§ **PROBLEM STATEMENT**
Rewrite these lines with "Magic Eraser" swapped for "Spot Healing", keeping everything else the same and leaving out the pictures.

§ **MATERIALS PROVIDED**
==*==
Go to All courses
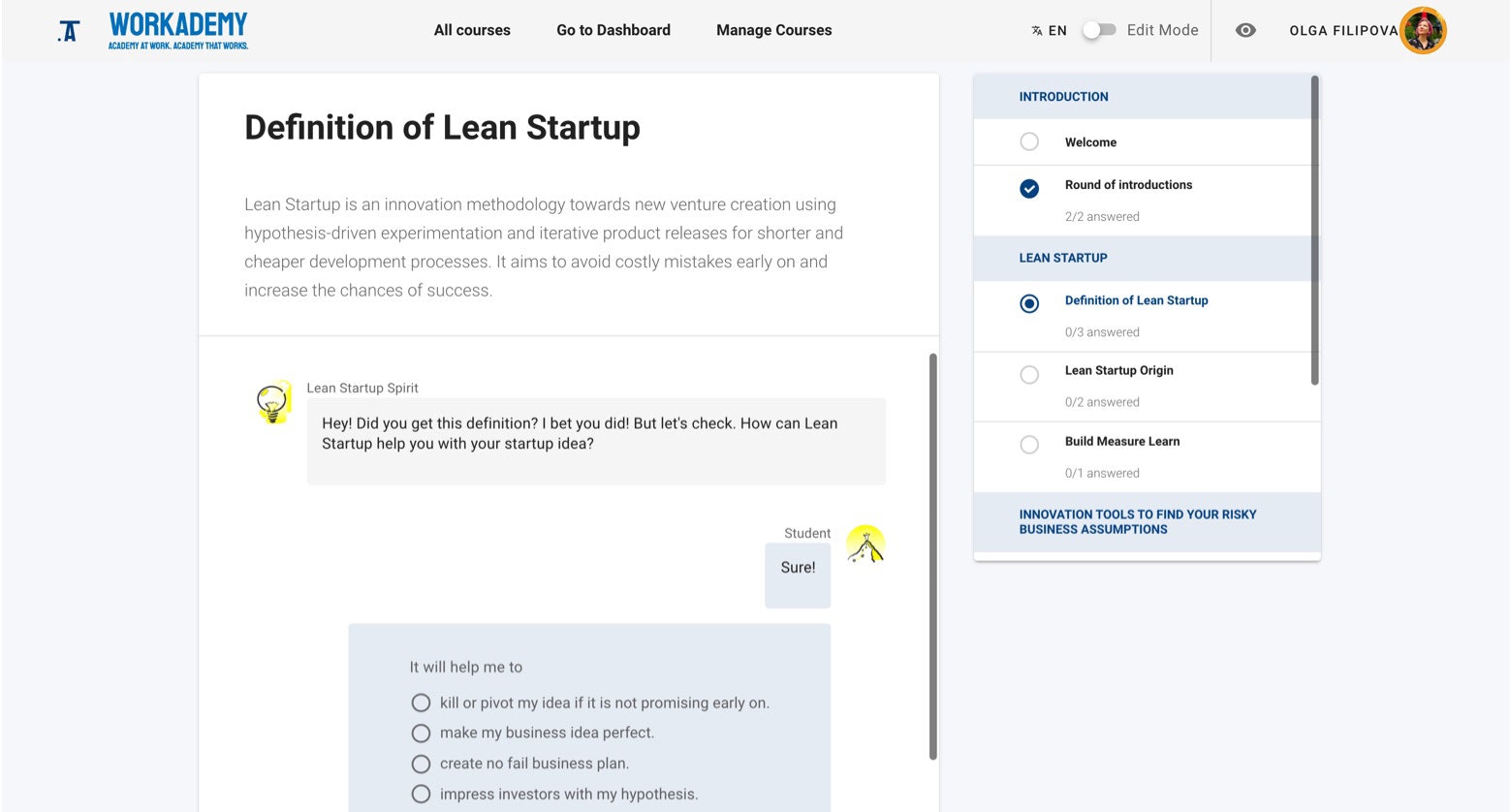 (472, 30)
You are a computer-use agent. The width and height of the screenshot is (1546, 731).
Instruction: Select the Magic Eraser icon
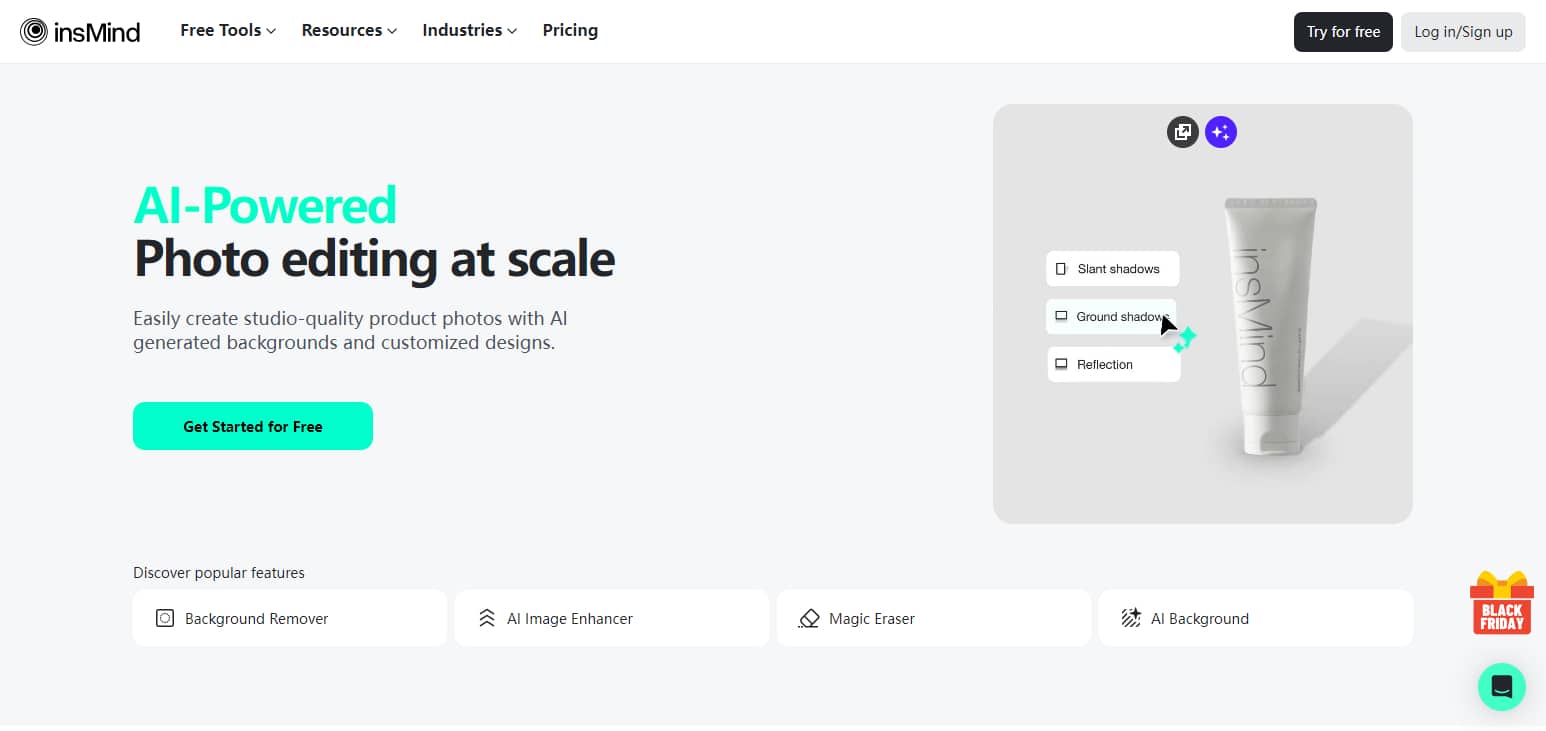pos(809,618)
==*==
§ **RESPONSE TO THE EXERCISE**
Go to All courses
 (472, 30)
You are a computer-use agent. The width and height of the screenshot is (1546, 731).
Instruction: Select the Spot Healing icon
pos(809,618)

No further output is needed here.